WORK TO COMPLETE: Exactly the lines from the one with "749x449 pixels. How" through the end of the data below must be set down, and no pictures with them.

*** Begin section ***

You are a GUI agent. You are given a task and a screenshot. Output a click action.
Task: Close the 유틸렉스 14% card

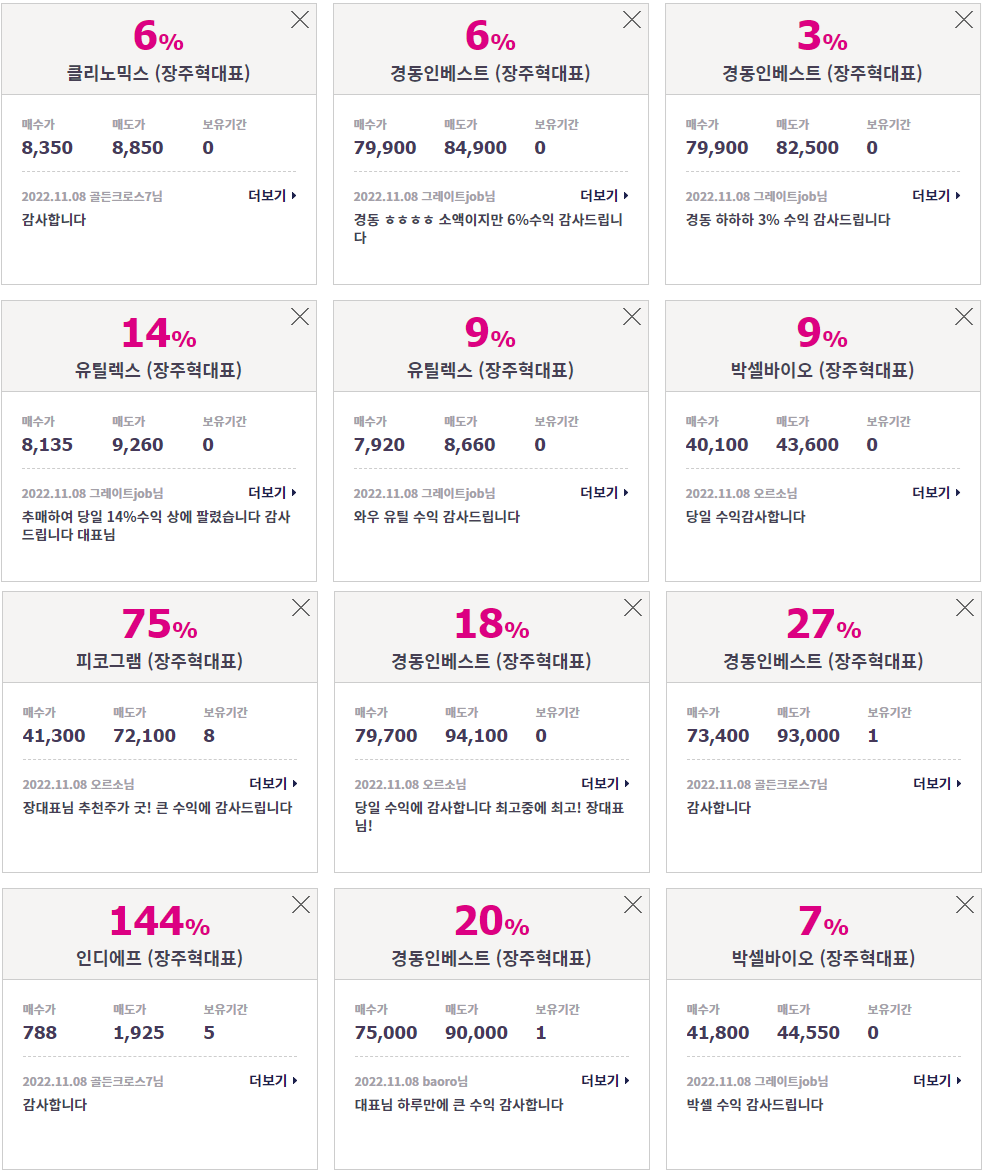point(300,317)
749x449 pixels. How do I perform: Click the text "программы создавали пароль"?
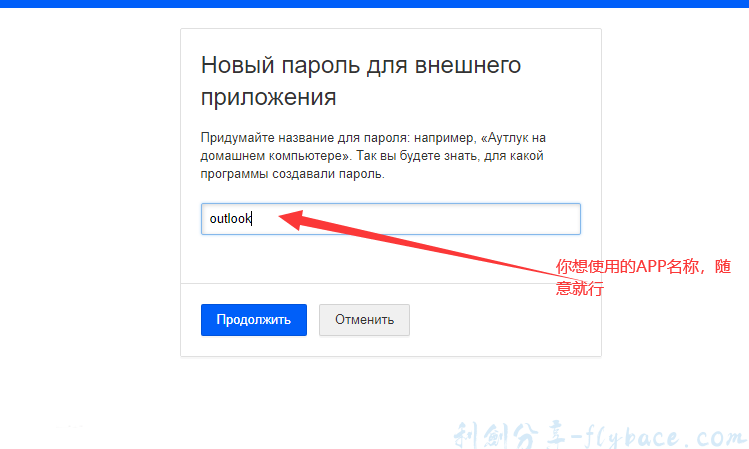coord(292,174)
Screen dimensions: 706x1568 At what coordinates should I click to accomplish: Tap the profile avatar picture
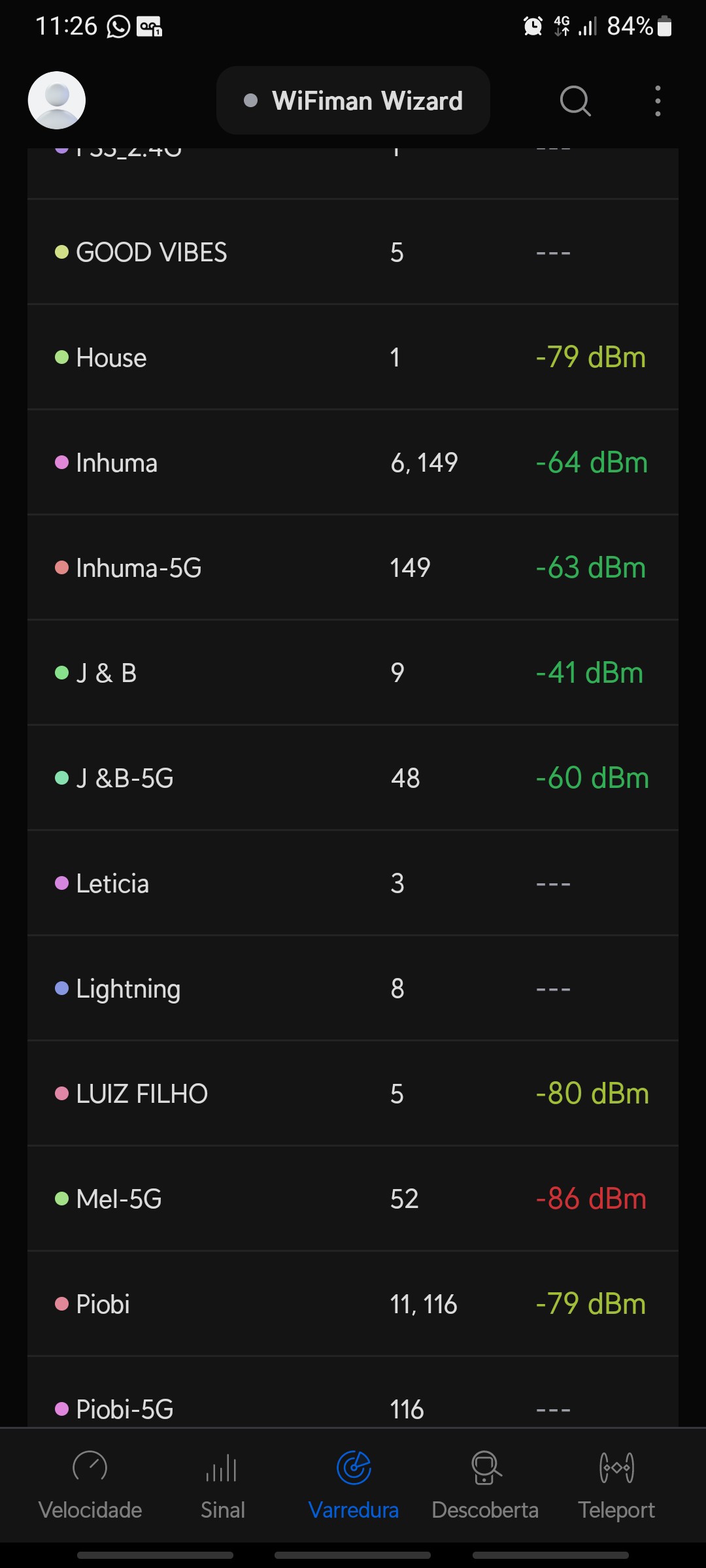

*** End section ***

RESPONSE FOR THIS EXERCISE:
749x449 pixels. How do I perform: Click the text "программы создавали пароль"?
coord(292,174)
Screen dimensions: 706x1568 At what coordinates should I click to accomplish: Tap the profile avatar picture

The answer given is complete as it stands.